Artikel ini terbagi atas dua bagian. Bagian pertama membahas seting ekonomi yang melatar belakangi Pembantaian Lapangan Tiananmen.
Pada bagian kedua nanti, kita akan membahas latar belakang politiknya, meliputi pertarungan internal di Partai Komunis China, jatuhnya Uni Soviet, dan reaksi rezim terhadap protes mahasiswa.

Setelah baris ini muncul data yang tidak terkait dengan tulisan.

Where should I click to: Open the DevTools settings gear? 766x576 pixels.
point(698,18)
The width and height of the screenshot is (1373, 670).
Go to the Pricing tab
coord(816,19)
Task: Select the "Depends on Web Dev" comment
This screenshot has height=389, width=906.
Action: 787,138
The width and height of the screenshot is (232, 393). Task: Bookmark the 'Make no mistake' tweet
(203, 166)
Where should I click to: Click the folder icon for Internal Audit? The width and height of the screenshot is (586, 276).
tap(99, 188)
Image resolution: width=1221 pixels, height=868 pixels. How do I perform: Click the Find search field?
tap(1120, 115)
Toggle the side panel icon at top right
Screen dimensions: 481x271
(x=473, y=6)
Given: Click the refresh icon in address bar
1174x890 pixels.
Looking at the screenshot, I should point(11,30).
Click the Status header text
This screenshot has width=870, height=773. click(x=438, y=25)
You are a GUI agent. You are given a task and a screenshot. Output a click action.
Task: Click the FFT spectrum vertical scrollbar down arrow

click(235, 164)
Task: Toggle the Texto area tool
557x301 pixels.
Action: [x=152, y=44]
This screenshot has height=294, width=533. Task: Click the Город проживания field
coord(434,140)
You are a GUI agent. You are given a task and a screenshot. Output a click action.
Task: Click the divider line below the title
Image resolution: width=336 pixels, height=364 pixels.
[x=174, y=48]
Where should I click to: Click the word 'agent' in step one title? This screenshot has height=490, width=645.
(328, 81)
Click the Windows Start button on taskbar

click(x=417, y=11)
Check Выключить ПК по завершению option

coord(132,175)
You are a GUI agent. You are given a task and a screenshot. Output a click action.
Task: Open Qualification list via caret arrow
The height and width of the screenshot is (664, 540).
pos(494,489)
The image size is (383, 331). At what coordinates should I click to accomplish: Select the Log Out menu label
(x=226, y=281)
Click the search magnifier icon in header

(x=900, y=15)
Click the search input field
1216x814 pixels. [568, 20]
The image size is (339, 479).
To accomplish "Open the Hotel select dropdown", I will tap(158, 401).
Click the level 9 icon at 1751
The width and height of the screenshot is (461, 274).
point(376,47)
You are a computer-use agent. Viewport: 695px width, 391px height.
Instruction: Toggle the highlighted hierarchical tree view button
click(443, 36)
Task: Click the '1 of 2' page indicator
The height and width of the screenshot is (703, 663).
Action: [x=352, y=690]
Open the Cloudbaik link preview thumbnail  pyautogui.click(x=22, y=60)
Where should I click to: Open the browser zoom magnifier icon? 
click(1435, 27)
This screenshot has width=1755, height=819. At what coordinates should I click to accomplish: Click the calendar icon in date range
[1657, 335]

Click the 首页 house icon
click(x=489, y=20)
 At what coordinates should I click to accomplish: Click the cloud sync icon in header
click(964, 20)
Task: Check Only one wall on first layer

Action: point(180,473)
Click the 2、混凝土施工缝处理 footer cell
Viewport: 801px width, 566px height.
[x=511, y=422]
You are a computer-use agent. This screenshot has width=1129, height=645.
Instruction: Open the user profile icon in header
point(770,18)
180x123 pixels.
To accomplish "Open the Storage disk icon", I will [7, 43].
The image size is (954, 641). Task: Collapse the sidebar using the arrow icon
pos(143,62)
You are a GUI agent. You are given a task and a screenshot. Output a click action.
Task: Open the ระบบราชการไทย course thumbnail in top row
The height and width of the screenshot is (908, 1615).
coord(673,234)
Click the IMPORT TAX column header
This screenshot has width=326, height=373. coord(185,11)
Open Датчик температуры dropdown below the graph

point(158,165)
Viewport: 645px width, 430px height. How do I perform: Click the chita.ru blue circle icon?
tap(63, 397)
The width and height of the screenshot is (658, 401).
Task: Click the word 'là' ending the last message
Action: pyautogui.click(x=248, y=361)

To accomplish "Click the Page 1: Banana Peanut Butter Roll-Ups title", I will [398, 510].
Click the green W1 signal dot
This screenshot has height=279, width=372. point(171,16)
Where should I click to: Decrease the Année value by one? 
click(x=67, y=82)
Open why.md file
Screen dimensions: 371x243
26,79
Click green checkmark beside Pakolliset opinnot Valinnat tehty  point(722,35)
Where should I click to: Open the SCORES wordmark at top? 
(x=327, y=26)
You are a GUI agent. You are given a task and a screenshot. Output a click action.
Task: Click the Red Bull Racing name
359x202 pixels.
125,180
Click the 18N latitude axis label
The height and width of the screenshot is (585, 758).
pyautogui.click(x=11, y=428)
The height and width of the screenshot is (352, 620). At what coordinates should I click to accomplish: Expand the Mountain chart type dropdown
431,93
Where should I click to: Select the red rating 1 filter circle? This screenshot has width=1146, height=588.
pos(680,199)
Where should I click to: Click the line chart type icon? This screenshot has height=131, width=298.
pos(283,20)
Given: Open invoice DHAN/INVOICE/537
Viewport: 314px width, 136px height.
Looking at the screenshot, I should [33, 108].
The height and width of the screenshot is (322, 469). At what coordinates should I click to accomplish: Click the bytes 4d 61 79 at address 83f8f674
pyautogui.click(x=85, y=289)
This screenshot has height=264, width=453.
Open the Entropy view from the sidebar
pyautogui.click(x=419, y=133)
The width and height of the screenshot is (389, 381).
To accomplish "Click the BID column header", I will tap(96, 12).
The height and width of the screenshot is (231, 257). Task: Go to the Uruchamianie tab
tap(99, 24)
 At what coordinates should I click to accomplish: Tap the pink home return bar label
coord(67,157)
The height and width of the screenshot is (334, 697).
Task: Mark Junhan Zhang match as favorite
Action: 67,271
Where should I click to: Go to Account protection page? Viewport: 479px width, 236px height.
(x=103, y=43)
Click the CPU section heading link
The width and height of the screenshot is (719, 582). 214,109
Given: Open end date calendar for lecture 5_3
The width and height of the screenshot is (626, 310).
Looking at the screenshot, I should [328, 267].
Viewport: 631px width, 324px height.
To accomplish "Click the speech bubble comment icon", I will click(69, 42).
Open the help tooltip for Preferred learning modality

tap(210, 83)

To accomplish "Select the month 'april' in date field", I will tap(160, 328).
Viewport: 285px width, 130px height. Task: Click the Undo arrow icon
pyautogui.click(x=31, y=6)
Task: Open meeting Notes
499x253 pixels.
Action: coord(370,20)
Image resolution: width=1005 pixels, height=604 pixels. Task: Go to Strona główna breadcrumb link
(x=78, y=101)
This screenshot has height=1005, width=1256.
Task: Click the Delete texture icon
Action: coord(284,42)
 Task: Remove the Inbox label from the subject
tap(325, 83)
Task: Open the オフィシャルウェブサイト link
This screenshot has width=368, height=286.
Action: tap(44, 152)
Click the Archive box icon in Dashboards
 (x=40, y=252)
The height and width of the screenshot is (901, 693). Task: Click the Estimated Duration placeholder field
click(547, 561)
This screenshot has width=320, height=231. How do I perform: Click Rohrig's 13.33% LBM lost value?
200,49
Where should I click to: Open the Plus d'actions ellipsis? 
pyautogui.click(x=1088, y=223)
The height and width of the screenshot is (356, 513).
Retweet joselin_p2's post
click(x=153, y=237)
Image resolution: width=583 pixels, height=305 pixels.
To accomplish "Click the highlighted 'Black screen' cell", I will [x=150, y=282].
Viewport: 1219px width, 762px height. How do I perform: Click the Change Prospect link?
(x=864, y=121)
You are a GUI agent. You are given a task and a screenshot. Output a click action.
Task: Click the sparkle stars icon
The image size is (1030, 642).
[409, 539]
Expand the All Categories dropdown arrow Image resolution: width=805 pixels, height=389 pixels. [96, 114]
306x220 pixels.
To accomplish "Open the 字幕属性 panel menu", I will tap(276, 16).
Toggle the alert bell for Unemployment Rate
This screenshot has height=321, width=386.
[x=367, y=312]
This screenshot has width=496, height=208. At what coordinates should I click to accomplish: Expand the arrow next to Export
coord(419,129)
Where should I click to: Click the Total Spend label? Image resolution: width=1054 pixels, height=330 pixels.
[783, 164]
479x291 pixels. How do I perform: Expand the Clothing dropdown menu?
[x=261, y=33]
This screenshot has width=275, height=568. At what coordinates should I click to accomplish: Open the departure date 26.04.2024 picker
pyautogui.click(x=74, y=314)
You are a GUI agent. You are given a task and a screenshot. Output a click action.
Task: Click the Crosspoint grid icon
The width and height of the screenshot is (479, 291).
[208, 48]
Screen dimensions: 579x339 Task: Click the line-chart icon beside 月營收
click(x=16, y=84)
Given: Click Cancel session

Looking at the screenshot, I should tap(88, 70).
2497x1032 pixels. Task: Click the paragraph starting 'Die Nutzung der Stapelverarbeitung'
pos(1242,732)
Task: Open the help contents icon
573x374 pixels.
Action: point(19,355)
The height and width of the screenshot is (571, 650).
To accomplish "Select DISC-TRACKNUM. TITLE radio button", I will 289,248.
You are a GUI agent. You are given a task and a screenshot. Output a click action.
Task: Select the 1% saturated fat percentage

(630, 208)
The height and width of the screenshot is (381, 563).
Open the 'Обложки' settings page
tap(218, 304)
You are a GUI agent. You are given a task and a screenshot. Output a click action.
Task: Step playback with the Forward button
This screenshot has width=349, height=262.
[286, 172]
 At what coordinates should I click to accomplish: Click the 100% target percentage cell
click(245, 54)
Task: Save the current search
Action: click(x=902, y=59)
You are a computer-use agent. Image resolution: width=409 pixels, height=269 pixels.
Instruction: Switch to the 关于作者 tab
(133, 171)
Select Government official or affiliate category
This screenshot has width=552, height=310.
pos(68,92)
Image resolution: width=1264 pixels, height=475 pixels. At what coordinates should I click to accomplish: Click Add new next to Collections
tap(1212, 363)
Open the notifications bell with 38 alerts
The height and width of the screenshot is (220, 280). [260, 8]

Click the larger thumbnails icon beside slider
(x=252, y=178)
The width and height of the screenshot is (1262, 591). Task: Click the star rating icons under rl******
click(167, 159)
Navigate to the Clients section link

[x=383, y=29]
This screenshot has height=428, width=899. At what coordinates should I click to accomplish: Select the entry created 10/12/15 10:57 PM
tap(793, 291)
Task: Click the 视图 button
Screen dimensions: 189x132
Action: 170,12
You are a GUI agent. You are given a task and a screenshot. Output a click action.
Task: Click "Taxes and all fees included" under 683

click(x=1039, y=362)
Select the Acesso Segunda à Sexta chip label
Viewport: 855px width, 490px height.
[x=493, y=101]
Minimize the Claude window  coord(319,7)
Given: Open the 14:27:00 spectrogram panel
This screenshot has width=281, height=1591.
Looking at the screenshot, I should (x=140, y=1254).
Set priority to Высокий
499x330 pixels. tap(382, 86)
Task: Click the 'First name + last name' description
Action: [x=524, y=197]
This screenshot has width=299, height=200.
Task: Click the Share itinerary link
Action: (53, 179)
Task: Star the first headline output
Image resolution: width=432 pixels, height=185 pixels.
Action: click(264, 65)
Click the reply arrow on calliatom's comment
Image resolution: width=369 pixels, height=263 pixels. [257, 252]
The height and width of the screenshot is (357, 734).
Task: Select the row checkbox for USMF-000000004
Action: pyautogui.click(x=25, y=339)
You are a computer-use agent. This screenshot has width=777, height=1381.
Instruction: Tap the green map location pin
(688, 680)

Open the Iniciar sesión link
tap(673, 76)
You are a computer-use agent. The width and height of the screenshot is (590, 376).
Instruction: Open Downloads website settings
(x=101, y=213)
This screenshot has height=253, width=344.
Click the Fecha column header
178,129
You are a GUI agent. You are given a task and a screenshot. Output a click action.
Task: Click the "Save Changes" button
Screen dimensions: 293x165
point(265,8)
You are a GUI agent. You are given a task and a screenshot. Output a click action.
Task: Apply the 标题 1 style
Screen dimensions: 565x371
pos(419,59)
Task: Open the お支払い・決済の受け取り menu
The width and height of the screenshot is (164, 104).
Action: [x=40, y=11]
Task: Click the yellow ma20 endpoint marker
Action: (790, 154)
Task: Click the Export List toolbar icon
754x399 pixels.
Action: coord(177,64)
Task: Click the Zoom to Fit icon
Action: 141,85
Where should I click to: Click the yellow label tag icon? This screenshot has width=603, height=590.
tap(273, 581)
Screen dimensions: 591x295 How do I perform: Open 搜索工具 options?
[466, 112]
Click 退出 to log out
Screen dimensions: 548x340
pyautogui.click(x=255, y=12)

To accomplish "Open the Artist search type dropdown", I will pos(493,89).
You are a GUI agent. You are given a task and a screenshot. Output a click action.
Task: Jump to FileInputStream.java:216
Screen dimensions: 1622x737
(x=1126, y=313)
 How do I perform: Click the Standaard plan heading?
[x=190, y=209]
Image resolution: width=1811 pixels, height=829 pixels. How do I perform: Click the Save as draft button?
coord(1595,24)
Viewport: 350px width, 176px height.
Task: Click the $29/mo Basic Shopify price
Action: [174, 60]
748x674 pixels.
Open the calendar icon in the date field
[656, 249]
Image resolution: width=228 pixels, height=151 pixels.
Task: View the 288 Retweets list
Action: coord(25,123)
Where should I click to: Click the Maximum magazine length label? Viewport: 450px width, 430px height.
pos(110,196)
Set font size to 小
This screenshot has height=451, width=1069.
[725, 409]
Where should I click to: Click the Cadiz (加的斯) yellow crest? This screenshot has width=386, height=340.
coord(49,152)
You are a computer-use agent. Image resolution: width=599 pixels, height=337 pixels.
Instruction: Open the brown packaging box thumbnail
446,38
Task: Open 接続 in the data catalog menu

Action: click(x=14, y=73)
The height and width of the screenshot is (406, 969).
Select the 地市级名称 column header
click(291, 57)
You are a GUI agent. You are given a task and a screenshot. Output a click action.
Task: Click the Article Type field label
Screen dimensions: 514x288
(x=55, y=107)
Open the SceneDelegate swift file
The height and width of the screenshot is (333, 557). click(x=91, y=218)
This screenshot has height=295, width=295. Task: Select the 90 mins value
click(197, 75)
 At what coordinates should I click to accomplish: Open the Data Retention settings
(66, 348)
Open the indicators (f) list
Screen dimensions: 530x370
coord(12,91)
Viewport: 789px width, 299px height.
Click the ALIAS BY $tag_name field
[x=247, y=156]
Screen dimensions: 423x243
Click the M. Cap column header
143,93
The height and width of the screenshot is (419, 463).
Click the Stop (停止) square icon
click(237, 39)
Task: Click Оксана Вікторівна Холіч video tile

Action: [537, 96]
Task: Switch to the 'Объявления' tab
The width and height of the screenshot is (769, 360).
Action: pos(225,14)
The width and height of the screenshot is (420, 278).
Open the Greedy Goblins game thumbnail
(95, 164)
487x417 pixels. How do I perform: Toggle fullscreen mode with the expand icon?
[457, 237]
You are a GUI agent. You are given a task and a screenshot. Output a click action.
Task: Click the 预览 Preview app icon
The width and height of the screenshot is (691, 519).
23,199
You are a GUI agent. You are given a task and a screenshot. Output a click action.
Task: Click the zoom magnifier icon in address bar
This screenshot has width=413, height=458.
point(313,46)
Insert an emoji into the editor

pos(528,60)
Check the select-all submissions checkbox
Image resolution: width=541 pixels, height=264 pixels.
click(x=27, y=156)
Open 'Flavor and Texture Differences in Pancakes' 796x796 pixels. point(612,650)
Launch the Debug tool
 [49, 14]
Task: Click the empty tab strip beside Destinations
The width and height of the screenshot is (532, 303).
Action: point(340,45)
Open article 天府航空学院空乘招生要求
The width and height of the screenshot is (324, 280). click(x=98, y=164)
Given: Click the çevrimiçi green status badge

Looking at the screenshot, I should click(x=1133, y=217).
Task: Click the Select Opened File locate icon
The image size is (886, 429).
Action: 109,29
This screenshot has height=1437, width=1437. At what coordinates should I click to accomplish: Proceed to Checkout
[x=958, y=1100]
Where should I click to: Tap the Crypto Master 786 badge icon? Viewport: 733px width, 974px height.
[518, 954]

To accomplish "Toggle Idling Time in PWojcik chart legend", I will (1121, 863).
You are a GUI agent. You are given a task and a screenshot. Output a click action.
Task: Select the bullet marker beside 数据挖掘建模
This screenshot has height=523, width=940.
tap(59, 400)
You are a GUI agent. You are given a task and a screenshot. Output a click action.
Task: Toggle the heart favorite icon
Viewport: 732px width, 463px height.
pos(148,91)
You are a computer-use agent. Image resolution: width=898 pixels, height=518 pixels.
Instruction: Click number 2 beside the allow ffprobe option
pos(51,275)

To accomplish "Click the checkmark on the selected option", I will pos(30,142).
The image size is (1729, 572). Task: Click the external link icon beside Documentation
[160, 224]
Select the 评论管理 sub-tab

Pada bagian kedua kita juga akan menarik kesimpulan berupa pelajaran-pelajaran apa yang perlu dipetik.
***
Setelah kematian Zhou Enlai (Januari 1976), Mao (September 1979), dan Liu Shaoqi (November 1969), serta penumpasan Gang of Four oleh Hua Guofeng, Deng Xiaoping tampil sebagai tokoh paling berpengaruh di PKC sekaligus dalam pemerintahan RRC.
Deng Xiaoping adalah tokoh partai yang pernah ditendang pada era Mao karena dinilai oportunis.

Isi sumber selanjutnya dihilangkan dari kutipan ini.